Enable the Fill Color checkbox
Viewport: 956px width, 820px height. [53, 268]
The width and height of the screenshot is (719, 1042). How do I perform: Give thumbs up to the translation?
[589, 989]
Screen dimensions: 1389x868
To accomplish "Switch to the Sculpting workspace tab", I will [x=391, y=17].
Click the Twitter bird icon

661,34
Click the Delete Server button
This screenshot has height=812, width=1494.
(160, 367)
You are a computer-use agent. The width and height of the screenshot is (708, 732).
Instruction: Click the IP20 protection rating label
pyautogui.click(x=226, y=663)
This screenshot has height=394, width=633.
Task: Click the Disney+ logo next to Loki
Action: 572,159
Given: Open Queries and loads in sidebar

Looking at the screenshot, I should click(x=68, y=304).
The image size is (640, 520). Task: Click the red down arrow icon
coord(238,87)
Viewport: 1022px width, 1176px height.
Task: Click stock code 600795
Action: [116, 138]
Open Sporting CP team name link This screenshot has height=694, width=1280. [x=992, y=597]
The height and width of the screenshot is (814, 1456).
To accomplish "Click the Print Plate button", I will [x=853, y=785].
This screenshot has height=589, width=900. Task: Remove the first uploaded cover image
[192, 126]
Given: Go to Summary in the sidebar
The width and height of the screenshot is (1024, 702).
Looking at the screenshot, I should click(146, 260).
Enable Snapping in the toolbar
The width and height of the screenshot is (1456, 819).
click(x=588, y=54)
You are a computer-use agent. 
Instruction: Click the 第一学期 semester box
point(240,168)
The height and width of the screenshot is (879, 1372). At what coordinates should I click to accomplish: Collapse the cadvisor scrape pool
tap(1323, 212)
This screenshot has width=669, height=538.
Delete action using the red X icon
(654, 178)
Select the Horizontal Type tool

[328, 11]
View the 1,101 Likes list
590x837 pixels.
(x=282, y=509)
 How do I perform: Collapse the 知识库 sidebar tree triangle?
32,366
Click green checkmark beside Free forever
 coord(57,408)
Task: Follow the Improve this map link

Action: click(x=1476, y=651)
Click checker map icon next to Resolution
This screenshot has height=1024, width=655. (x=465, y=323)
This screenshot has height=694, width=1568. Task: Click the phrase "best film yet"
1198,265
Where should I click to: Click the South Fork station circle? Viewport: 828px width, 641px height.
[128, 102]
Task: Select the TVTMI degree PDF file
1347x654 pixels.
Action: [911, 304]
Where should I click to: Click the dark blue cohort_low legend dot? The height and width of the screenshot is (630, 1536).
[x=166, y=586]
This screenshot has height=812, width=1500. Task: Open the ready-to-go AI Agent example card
○ ○ ○
#### TASK STATEMENT:
Identify every line in the entries above that contains the word "will", and copy each of those lines in full.

#### WRITTEN RESPONSE:
To accomplish "Switch to the Sculpting workspace tab", I will [x=391, y=17].
To accomplish "Click the Print Plate button", I will [x=853, y=785].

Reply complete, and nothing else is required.